A recent study published in the journalCritical Reviews in Food Science and Nutritionquestions the common belief that consuming more and more protein is the best strategy for those looking to lose weight in a healthy way. Instead, the researchers highlight that maintaining an adequate intake of the nutrient, adjusted for body weight, may be more effective in preserving muscle mass during a calorie deficit.
The research, which synthesizes discussions from a workshop held in February 2025 at the Indiana University School of Public Health, in Bloomington (USA), brought together more than 20 international experts. They evaluated 11 widely accepted propositions about the needs and benefits of dietary protein.
Many of these ideas did not have enough robust scientific evidence for full acceptance, although several were considered plausible based on preliminary data. The main focus was on aspects such as muscle protein synthesis, repair, growth and, especially, the needs during weight loss.
Quality of evidence in question
The experts analyzed methodological issues that affect data interpretation, as well as acute protein intake thresholds and possible negative effects of excessive amounts. The result points to the need for more high-quality research on several fronts.
During weight loss, the practical recommendation that is gaining strength is to prioritize maintaining the usual levels of protein per kilogram of body weight, instead of simply increasing the absolute consumption in grams. This approach helps protect lean mass, which is essential for keeping your metabolism active in the long term.
Why Muscle Preservation Matters
Losing muscle along with fat during a diet reduces basal energy expenditure and can make it difficult to maintain the weight lost. Previous studies have already indicated that intakes above the traditional RDA (0.8 g/kg/day) help with muscle retention, especially when combined with strength training. The new work reinforces that balance and consistency are more decisive than exaggeration.
For the general population, values between 1.2 g and 1.6 g per kilogram of body weight appear as the most appropriate reference in contexts of weight loss and aging, depending on the level of physical activity. Various sources, of animal or vegetable origin, can contribute, as long as the quality and distribution throughout the day are observed.

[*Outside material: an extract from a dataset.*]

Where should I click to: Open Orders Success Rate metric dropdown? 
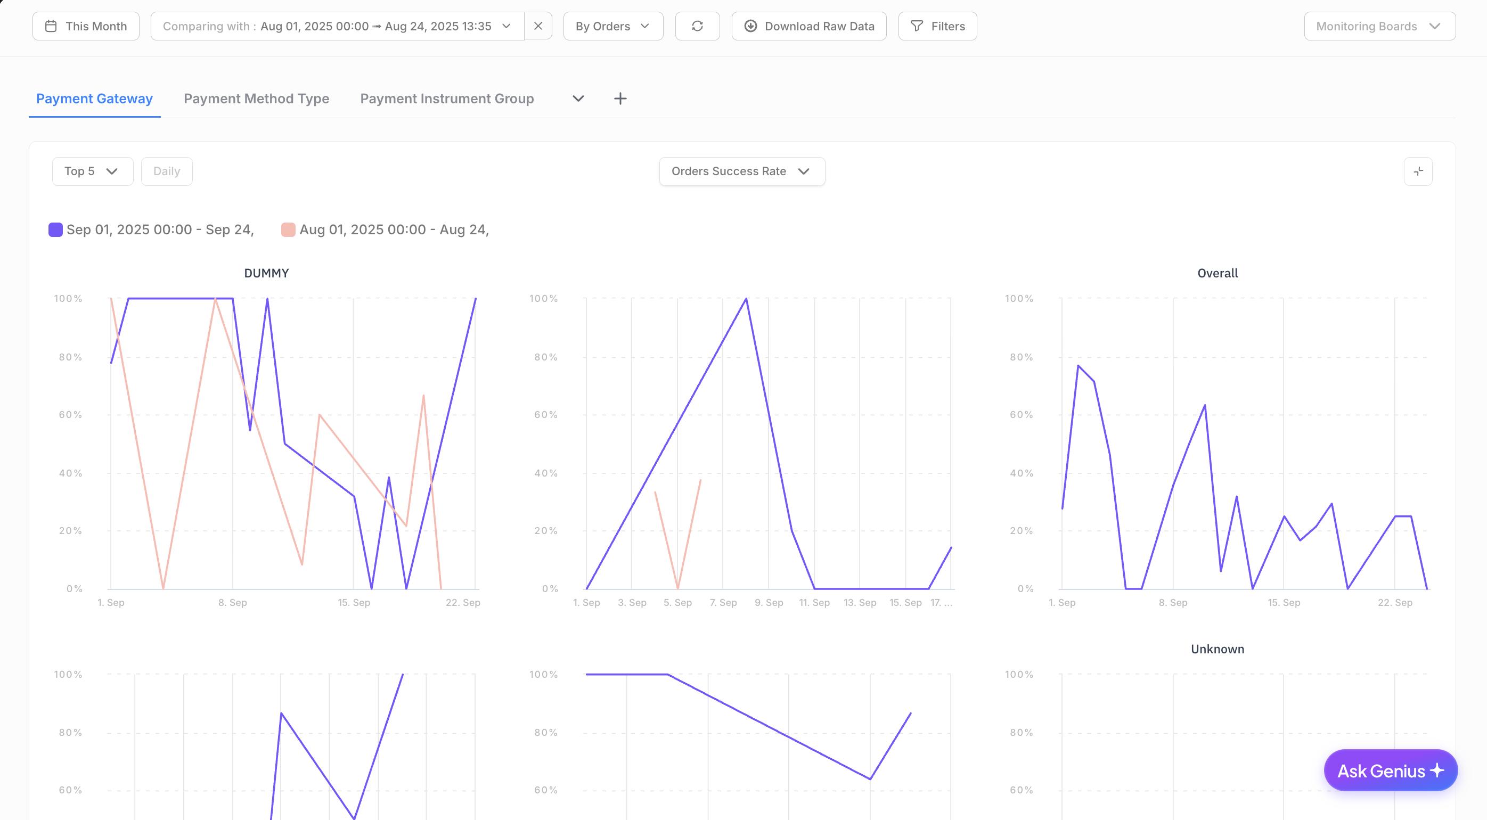pyautogui.click(x=741, y=171)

Practical implications for those who lose weight
Those who are in the process of losing weight do not necessarily need to double their portion of chicken breast or whey shakes. The most important thing is to ensure that protein does not fall below the body’s usual level, maintaining balanced meals and prioritizing resistance exercise.
This nuance brings relief to those who fear that restrictive diets always compromise their muscles. At the same time, it reinforces the importance of professional guidance, as needs vary depending on age, body composition and individual goals.